- [Task brief] A picture-free, exact copy of all the records below is the goal.

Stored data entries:
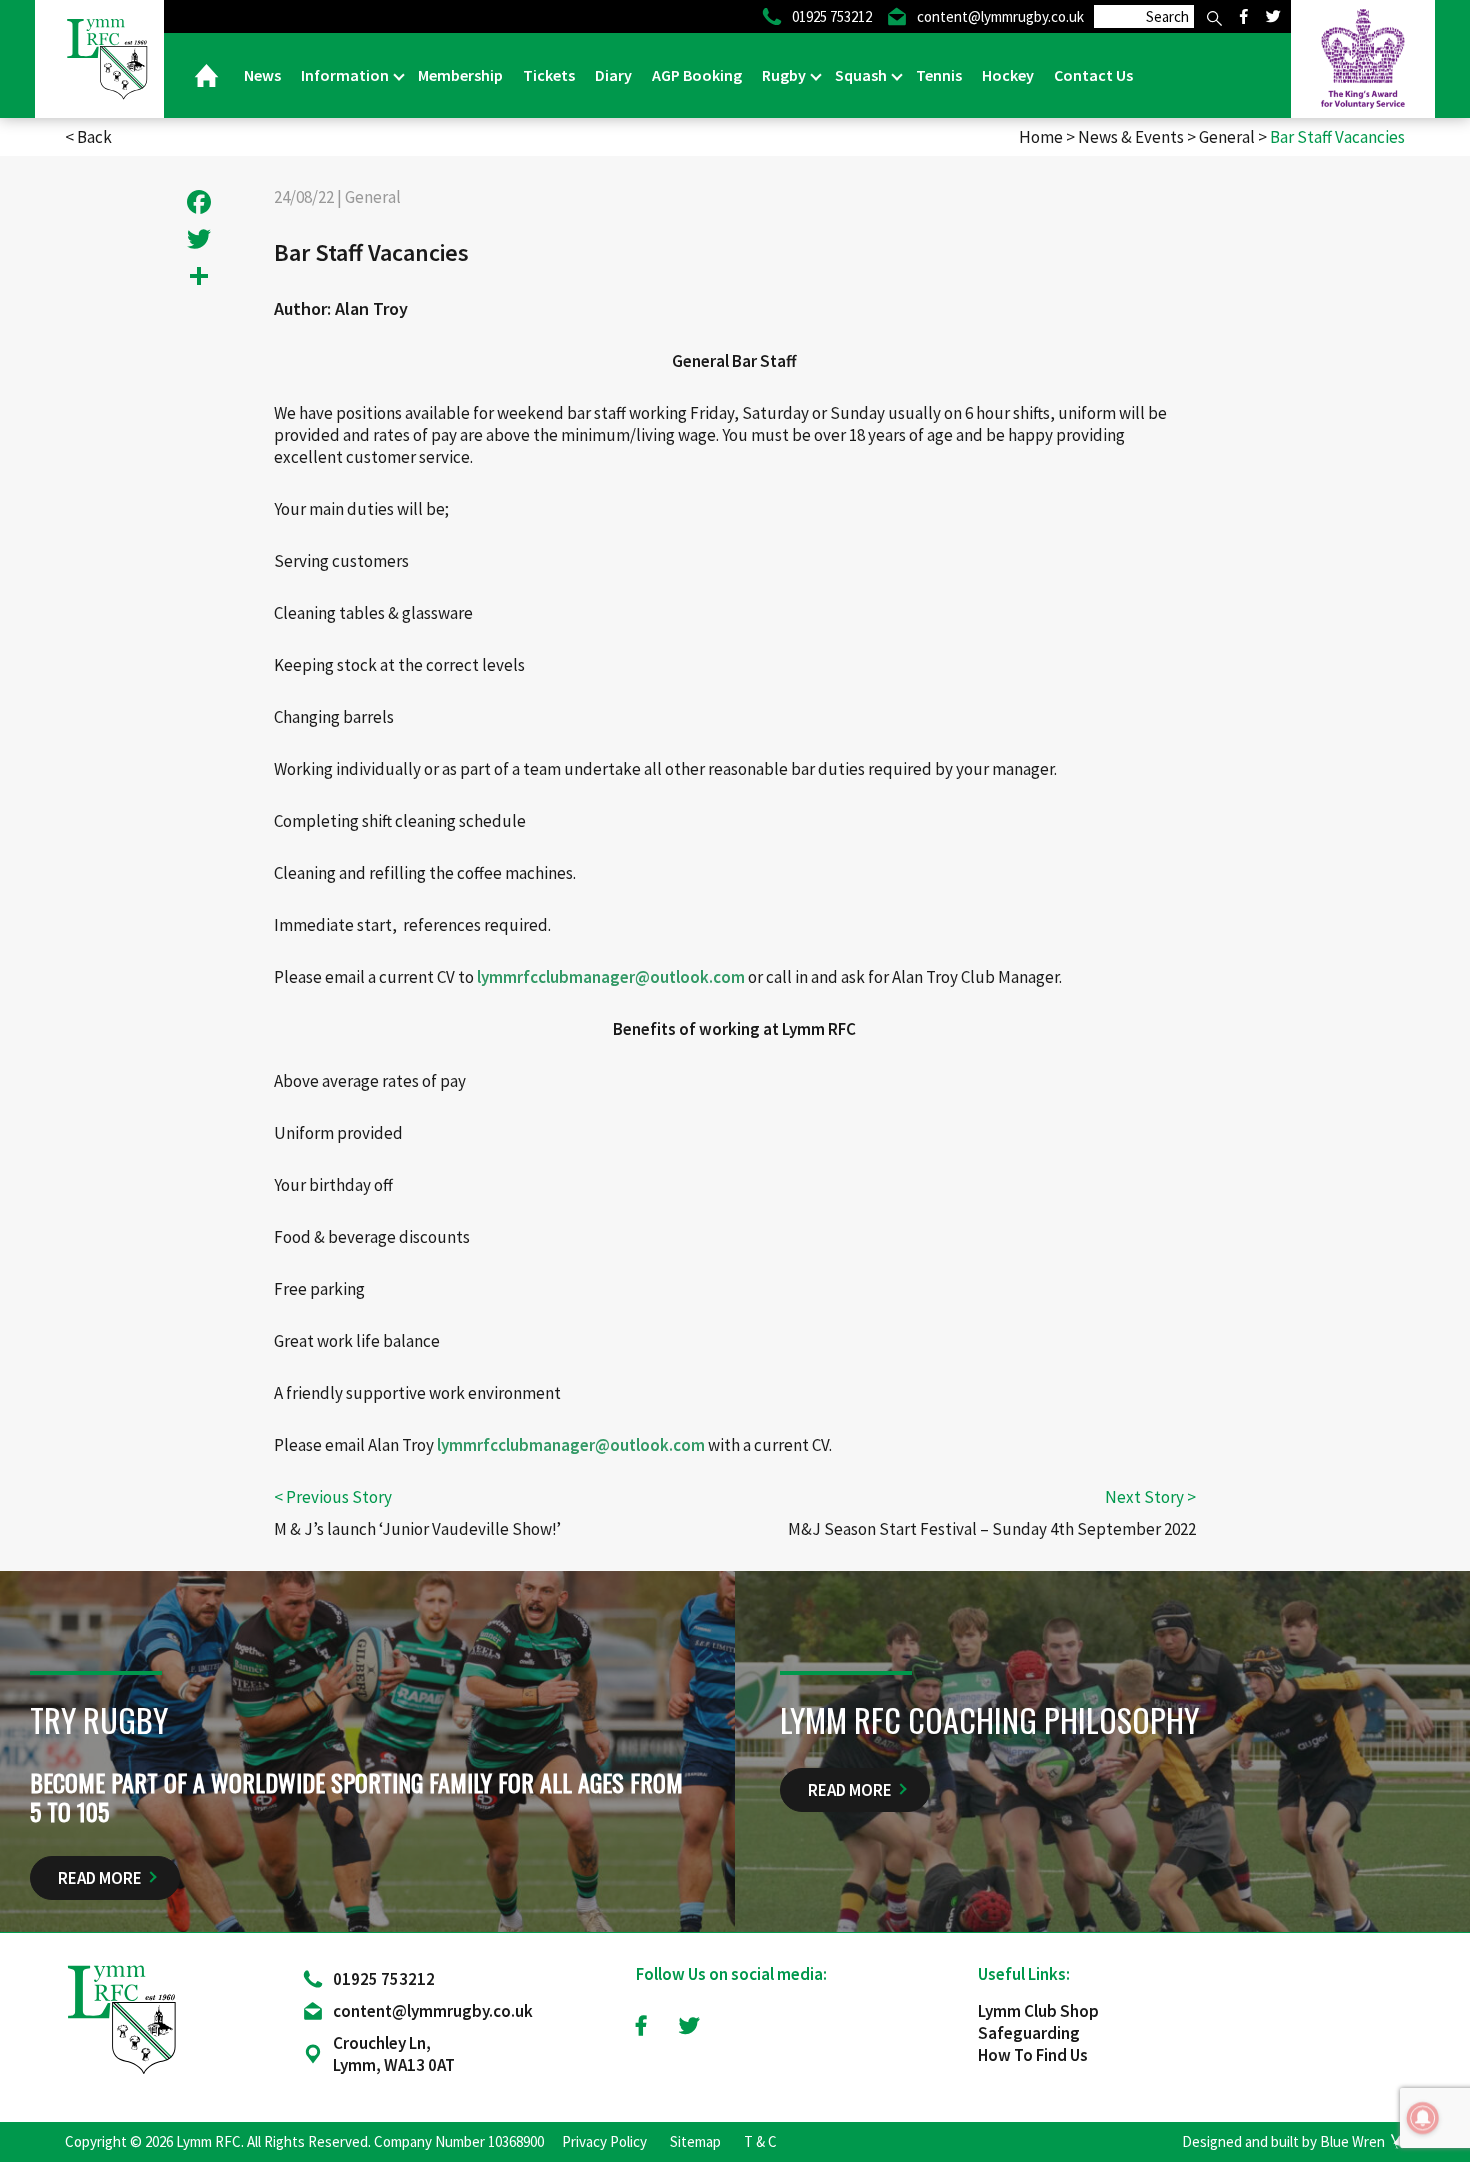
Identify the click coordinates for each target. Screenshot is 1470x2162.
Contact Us (1093, 75)
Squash (862, 75)
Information (346, 75)
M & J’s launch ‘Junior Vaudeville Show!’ (417, 1529)
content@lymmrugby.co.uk (433, 2011)
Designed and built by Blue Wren (1283, 2141)
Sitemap (695, 2141)
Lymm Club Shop (1038, 2011)
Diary (613, 75)
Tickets (549, 75)
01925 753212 (384, 1979)
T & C (760, 2141)
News (262, 75)
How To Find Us (1033, 2055)
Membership (460, 75)
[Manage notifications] (1423, 2118)
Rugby (785, 75)
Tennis (939, 75)
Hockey (1008, 75)
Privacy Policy (604, 2141)
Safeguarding (1029, 2033)
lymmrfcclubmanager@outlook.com (611, 977)
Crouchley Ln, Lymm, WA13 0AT (394, 2054)
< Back (88, 137)
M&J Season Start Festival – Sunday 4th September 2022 (992, 1529)
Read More (100, 1878)
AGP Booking (697, 75)
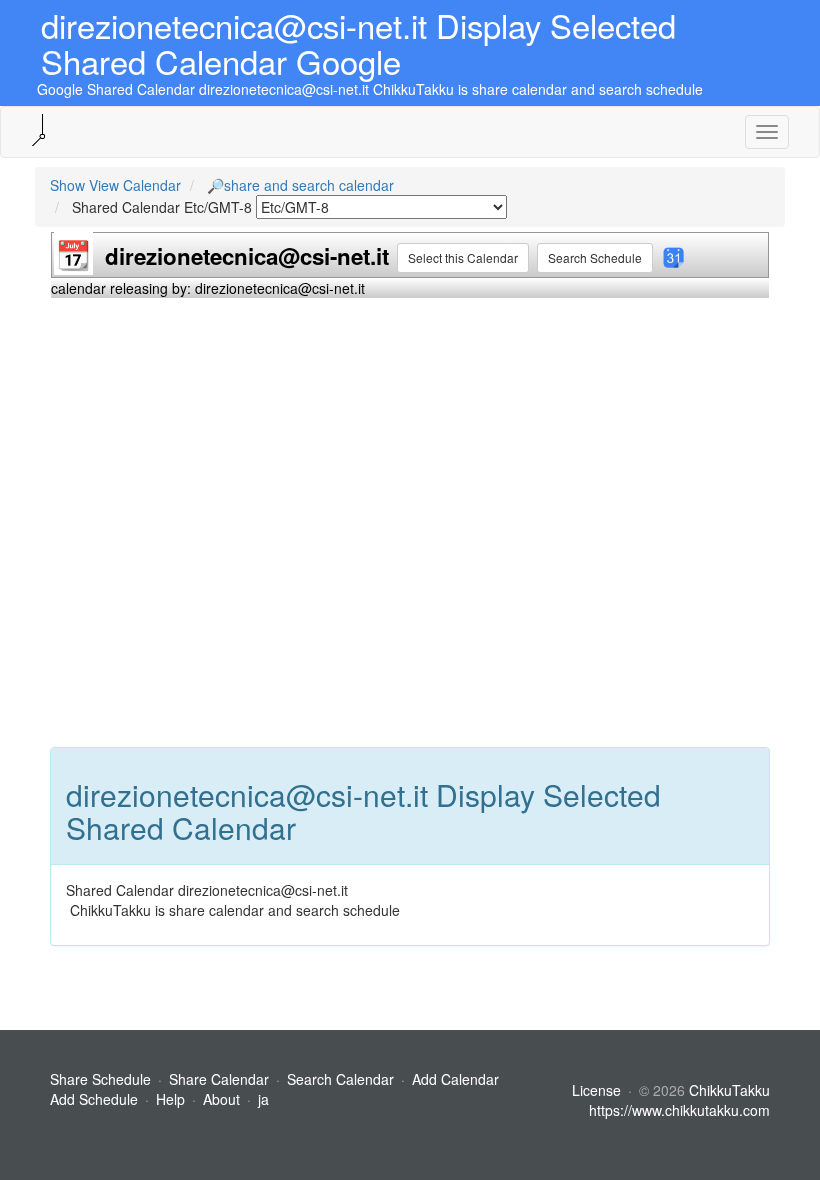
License (596, 1090)
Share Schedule (100, 1079)
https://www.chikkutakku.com (679, 1110)
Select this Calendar (463, 257)
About (221, 1099)
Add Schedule (94, 1099)
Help (170, 1099)
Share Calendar (219, 1079)
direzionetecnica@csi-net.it (247, 256)
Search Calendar (342, 1079)
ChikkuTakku (729, 1090)
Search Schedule (595, 257)
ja (263, 1099)
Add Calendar (455, 1079)
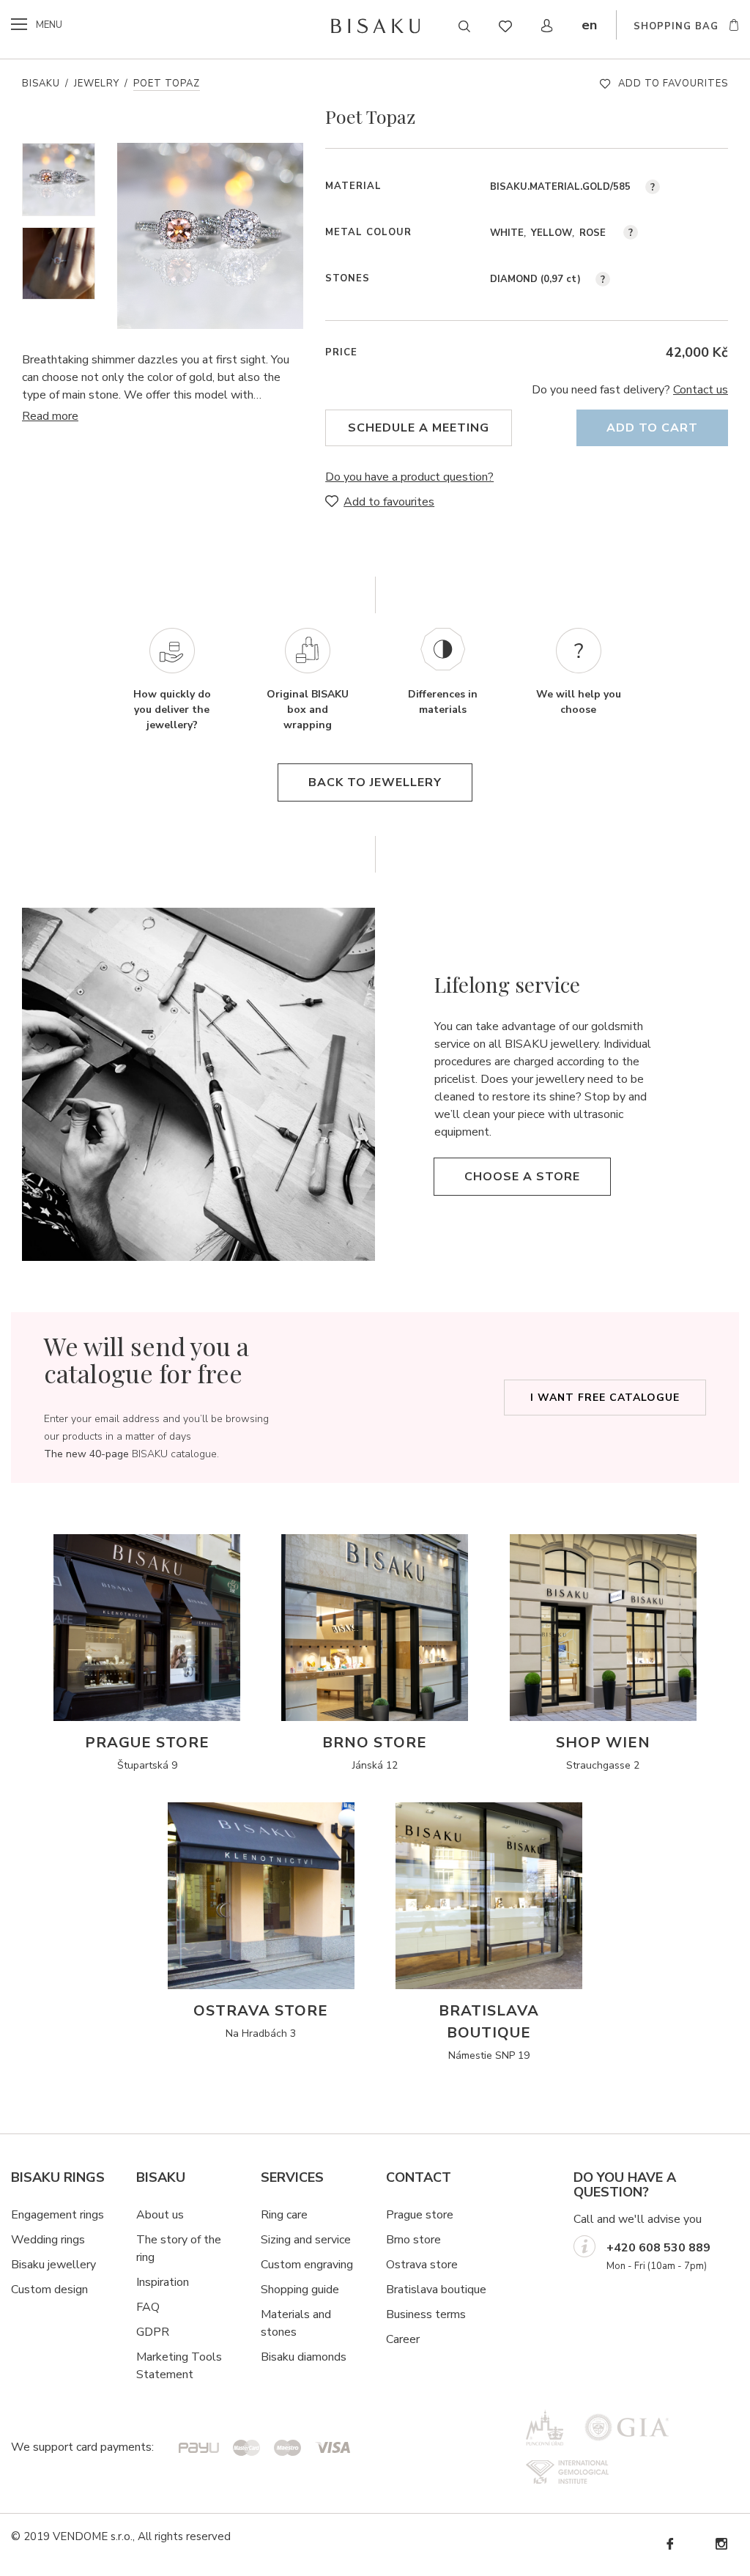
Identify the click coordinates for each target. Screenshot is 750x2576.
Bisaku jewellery (53, 2265)
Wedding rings (48, 2240)
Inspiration (162, 2282)
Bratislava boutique (436, 2289)
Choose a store (522, 1177)
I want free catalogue (605, 1397)
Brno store (413, 2240)
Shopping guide (300, 2289)
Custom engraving (307, 2265)
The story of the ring (178, 2248)
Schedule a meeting (418, 428)
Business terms (426, 2314)
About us (160, 2215)
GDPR (152, 2332)
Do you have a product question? (409, 477)
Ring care (284, 2215)
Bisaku (41, 83)
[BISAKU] (375, 25)
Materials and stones (296, 2323)
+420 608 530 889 (658, 2248)
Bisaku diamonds (303, 2357)
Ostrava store (422, 2265)
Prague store (419, 2215)
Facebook (669, 2544)
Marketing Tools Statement (179, 2366)
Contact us (700, 390)
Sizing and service (306, 2240)
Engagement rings (57, 2215)
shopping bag (676, 26)
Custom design (49, 2289)
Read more (50, 416)
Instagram (720, 2544)
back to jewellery (375, 782)
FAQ (148, 2307)
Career (403, 2339)
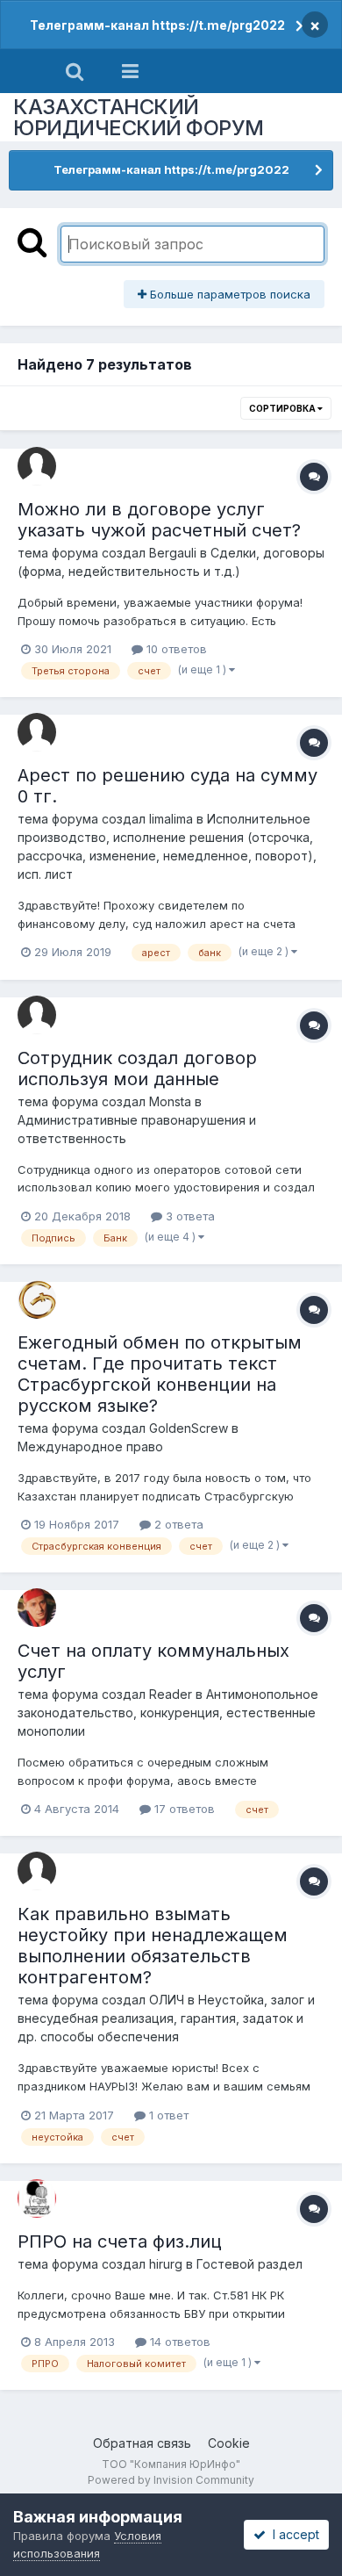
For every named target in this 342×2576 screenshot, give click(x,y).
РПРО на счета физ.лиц (120, 2241)
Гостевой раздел (249, 2263)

- [Solved exercise]
Identify the click coordinates for each target. Screenshot is 1470x2162.
Contact Us (1093, 75)
Squash (862, 75)
Information (346, 75)
M & J’s launch ‘Junior Vaudeville Show!’ (417, 1529)
content@lymmrugby.co.uk (433, 2011)
Designed and built by Blue Wren (1283, 2141)
Sitemap (695, 2141)
Lymm Club Shop (1038, 2011)
Diary (613, 75)
Tickets (549, 75)
01925 753212 (384, 1979)
T & C (760, 2141)
News (262, 75)
How To Find Us (1033, 2055)
Membership (460, 75)
[Manage notifications] (1423, 2118)
Rugby (785, 75)
Tennis (939, 75)
Hockey (1008, 75)
Privacy Policy (604, 2141)
Safeguarding (1029, 2033)
lymmrfcclubmanager@outlook.com (611, 977)
Crouchley Ln, Lymm, WA13 0AT (394, 2054)
< Back (88, 137)
M&J Season Start Festival – Sunday 4th September 2022 (992, 1529)
Read More (100, 1878)
AGP Booking (697, 75)
License (596, 1090)
Share Schedule (100, 1079)
https://www.chikkutakku.com (679, 1110)
Select this Calendar (463, 257)
About (221, 1099)
Add Schedule (94, 1099)
Help (170, 1099)
Share Calendar (219, 1079)
direzionetecnica@csi-net.it (247, 256)
Search Calendar (342, 1079)
ChikkuTakku (729, 1090)
Search Schedule (595, 257)
ja (263, 1099)
Add Calendar (455, 1079)
Identify the click coordinates for each target. Screenshot is 750x2576.
Bisaku jewellery (53, 2265)
Wedding rings (48, 2240)
Inspiration (162, 2282)
Bratislava boutique (436, 2289)
Choose a store (522, 1177)
I want free catalogue (605, 1397)
Brno store (413, 2240)
Shopping guide (300, 2289)
Custom engraving (307, 2265)
The story of the ring (178, 2248)
Schedule a meeting (418, 428)
Business terms (426, 2314)
About us (160, 2215)
GDPR (152, 2332)
Do you have a product question? (409, 477)
Ring care (284, 2215)
Bisaku (41, 83)
[BISAKU] (375, 25)
Materials and stones (296, 2323)
+420 608 530 889 (658, 2248)
Bisaku diamonds (303, 2357)
Ostrava store (422, 2265)
Prague store (419, 2215)
Facebook (669, 2544)
Marketing Tools Statement (179, 2366)
Contact us (700, 390)
Sizing and service (306, 2240)
Engagement rings (57, 2215)
shopping bag (676, 26)
Custom design (49, 2289)
Read more (50, 416)
Instagram (720, 2544)
back to jewellery (375, 782)
FAQ (148, 2307)
Career (403, 2339)
For every named target in this 342×2576 screenshot, give click(x,y).
РПРО на счета физ.лиц (120, 2241)
Гостевой раздел (249, 2263)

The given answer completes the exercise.